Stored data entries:
↓

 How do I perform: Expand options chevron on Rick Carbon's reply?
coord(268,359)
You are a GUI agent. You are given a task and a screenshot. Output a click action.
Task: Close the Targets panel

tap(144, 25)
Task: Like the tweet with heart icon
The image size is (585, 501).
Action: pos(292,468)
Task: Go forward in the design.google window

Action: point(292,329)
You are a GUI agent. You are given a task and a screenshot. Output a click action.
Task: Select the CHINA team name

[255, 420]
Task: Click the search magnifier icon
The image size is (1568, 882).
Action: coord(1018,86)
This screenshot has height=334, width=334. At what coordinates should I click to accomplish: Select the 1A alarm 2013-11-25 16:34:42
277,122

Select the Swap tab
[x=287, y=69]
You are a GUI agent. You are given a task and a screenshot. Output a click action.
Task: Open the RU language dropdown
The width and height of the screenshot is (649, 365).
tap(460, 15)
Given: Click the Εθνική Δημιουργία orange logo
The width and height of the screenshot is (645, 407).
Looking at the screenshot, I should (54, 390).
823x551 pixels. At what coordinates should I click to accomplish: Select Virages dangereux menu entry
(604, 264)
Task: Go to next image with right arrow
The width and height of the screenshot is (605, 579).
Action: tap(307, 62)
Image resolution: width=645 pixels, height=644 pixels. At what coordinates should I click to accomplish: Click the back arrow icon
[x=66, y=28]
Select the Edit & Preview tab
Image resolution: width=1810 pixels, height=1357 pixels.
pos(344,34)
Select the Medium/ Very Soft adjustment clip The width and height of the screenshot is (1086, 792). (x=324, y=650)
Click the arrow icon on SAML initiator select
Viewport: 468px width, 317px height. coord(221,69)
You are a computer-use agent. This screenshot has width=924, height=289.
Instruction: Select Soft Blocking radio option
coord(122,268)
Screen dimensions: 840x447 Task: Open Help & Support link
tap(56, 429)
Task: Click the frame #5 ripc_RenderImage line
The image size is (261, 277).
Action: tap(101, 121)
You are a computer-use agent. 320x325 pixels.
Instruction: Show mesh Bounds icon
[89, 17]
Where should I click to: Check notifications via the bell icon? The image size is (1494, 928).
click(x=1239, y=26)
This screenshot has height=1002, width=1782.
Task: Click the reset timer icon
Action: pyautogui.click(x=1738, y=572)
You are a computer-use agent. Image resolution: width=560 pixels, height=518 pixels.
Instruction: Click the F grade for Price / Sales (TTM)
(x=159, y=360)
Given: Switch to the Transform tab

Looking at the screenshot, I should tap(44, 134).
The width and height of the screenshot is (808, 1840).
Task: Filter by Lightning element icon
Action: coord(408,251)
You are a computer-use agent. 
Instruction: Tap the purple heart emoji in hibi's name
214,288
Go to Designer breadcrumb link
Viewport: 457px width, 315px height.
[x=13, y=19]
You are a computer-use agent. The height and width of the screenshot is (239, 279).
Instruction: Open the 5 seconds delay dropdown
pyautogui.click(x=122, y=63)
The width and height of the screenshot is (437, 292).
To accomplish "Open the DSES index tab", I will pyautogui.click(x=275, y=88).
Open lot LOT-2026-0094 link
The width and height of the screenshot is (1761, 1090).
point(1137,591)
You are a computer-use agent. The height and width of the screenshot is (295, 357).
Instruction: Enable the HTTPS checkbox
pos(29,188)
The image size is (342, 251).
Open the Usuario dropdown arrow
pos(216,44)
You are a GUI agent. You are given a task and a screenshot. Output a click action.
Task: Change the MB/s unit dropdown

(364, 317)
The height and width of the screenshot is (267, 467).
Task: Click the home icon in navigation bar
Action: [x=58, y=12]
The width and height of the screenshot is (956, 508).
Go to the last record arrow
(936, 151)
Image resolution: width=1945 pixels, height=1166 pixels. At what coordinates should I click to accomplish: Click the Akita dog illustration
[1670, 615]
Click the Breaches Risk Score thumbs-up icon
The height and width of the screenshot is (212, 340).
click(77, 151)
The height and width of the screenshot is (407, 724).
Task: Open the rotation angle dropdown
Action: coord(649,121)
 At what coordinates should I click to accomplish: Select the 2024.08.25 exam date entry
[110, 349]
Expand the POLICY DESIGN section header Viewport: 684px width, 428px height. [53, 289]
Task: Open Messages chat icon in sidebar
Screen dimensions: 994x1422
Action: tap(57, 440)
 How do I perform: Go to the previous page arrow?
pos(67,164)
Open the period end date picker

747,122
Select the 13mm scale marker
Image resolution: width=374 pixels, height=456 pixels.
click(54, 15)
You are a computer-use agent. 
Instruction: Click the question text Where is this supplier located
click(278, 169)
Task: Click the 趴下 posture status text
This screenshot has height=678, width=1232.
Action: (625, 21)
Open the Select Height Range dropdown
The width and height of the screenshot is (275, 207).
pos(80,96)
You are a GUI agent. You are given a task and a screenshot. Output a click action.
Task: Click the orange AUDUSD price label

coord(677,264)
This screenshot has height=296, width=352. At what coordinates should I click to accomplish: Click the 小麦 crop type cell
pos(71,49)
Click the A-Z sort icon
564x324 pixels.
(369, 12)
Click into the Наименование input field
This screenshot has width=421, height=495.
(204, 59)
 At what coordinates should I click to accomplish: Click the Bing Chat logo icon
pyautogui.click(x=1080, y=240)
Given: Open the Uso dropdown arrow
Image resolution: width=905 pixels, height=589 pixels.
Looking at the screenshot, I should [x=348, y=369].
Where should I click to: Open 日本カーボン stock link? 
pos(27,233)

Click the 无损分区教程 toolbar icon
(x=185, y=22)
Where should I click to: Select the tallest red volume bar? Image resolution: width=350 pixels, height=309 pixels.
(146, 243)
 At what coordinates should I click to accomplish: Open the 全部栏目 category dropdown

↑

Copy all of the records above word for word. Keep every line unchanged and in its original order.

 How do I perform: Expand options chevron on Rick Carbon's reply?
coord(268,359)
You are a GUI agent. You are given a task and a screenshot. Output a click action.
Task: Close the Targets panel

tap(144, 25)
Task: Like the tweet with heart icon
The image size is (585, 501).
Action: pos(292,468)
Task: Go forward in the design.google window

Action: point(292,329)
You are a GUI agent. You are given a task and a screenshot. Output a click action.
Task: Select the CHINA team name

[255, 420]
Task: Click the search magnifier icon
The image size is (1568, 882).
Action: coord(1018,86)
This screenshot has height=334, width=334. At what coordinates should I click to accomplish: Select the 1A alarm 2013-11-25 16:34:42
277,122

Select the Swap tab
[x=287, y=69]
You are a GUI agent. You are given a task and a screenshot. Output a click action.
Task: Open the RU language dropdown
The width and height of the screenshot is (649, 365).
tap(460, 15)
Given: Click the Εθνική Δημιουργία orange logo
The width and height of the screenshot is (645, 407).
Looking at the screenshot, I should (54, 390).
823x551 pixels. At what coordinates should I click to accomplish: Select Virages dangereux menu entry
(604, 264)
Task: Go to next image with right arrow
The width and height of the screenshot is (605, 579).
Action: tap(307, 62)
Image resolution: width=645 pixels, height=644 pixels. At what coordinates should I click to accomplish: Click the back arrow icon
[x=66, y=28]
Select the Edit & Preview tab
Image resolution: width=1810 pixels, height=1357 pixels.
pos(344,34)
Select the Medium/ Very Soft adjustment clip The width and height of the screenshot is (1086, 792). (x=324, y=650)
Click the arrow icon on SAML initiator select
Viewport: 468px width, 317px height. coord(221,69)
You are a computer-use agent. This screenshot has width=924, height=289.
Instruction: Select Soft Blocking radio option
coord(122,268)
Screen dimensions: 840x447 Task: Open Help & Support link
tap(56, 429)
Task: Click the frame #5 ripc_RenderImage line
The image size is (261, 277).
Action: tap(101, 121)
You are a computer-use agent. 320x325 pixels.
Instruction: Show mesh Bounds icon
[89, 17]
Where should I click to: Check notifications via the bell icon? The image size is (1494, 928).
click(x=1239, y=26)
This screenshot has height=1002, width=1782.
Task: Click the reset timer icon
Action: pyautogui.click(x=1738, y=572)
You are a computer-use agent. Image resolution: width=560 pixels, height=518 pixels.
Instruction: Click the F grade for Price / Sales (TTM)
(x=159, y=360)
Given: Switch to the Transform tab

Looking at the screenshot, I should tap(44, 134).
The width and height of the screenshot is (808, 1840).
Task: Filter by Lightning element icon
Action: coord(408,251)
You are a computer-use agent. 
Instruction: Tap the purple heart emoji in hibi's name
214,288
Go to Designer breadcrumb link
Viewport: 457px width, 315px height.
[x=13, y=19]
You are a computer-use agent. The height and width of the screenshot is (239, 279).
Instruction: Open the 5 seconds delay dropdown
pyautogui.click(x=122, y=63)
The width and height of the screenshot is (437, 292).
To accomplish "Open the DSES index tab", I will pyautogui.click(x=275, y=88).
Open lot LOT-2026-0094 link
The width and height of the screenshot is (1761, 1090).
point(1137,591)
You are a computer-use agent. The height and width of the screenshot is (295, 357).
Instruction: Enable the HTTPS checkbox
pos(29,188)
The image size is (342, 251).
Open the Usuario dropdown arrow
pos(216,44)
You are a GUI agent. You are given a task and a screenshot. Output a click action.
Task: Change the MB/s unit dropdown

(364, 317)
The height and width of the screenshot is (267, 467).
Task: Click the home icon in navigation bar
Action: [x=58, y=12]
The width and height of the screenshot is (956, 508).
Go to the last record arrow
(936, 151)
Image resolution: width=1945 pixels, height=1166 pixels. At what coordinates should I click to accomplish: Click the Akita dog illustration
[1670, 615]
Click the Breaches Risk Score thumbs-up icon
The height and width of the screenshot is (212, 340).
click(77, 151)
The height and width of the screenshot is (407, 724).
Task: Open the rotation angle dropdown
Action: coord(649,121)
 At what coordinates should I click to accomplish: Select the 2024.08.25 exam date entry
[110, 349]
Expand the POLICY DESIGN section header Viewport: 684px width, 428px height. [53, 289]
Task: Open Messages chat icon in sidebar
Screen dimensions: 994x1422
Action: tap(57, 440)
 How do I perform: Go to the previous page arrow?
pos(67,164)
Open the period end date picker

747,122
Select the 13mm scale marker
Image resolution: width=374 pixels, height=456 pixels.
click(54, 15)
You are a computer-use agent. 
Instruction: Click the question text Where is this supplier located
click(278, 169)
Task: Click the 趴下 posture status text
This screenshot has height=678, width=1232.
Action: (625, 21)
Open the Select Height Range dropdown
The width and height of the screenshot is (275, 207).
pos(80,96)
You are a GUI agent. You are given a task and a screenshot. Output a click action.
Task: Click the orange AUDUSD price label

coord(677,264)
This screenshot has height=296, width=352. At what coordinates should I click to accomplish: Click the 小麦 crop type cell
pos(71,49)
Click the A-Z sort icon
564x324 pixels.
(369, 12)
Click into the Наименование input field
This screenshot has width=421, height=495.
(204, 59)
 At what coordinates should I click to accomplish: Click the Bing Chat logo icon
pyautogui.click(x=1080, y=240)
Given: Open the Uso dropdown arrow
Image resolution: width=905 pixels, height=589 pixels.
Looking at the screenshot, I should [x=348, y=369].
Where should I click to: Open 日本カーボン stock link? 
pos(27,233)

Click the 无损分区教程 toolbar icon
(x=185, y=22)
Where should I click to: Select the tallest red volume bar? Image resolution: width=350 pixels, height=309 pixels.
(146, 243)
 At what coordinates should I click to accomplish: Open the 全部栏目 category dropdown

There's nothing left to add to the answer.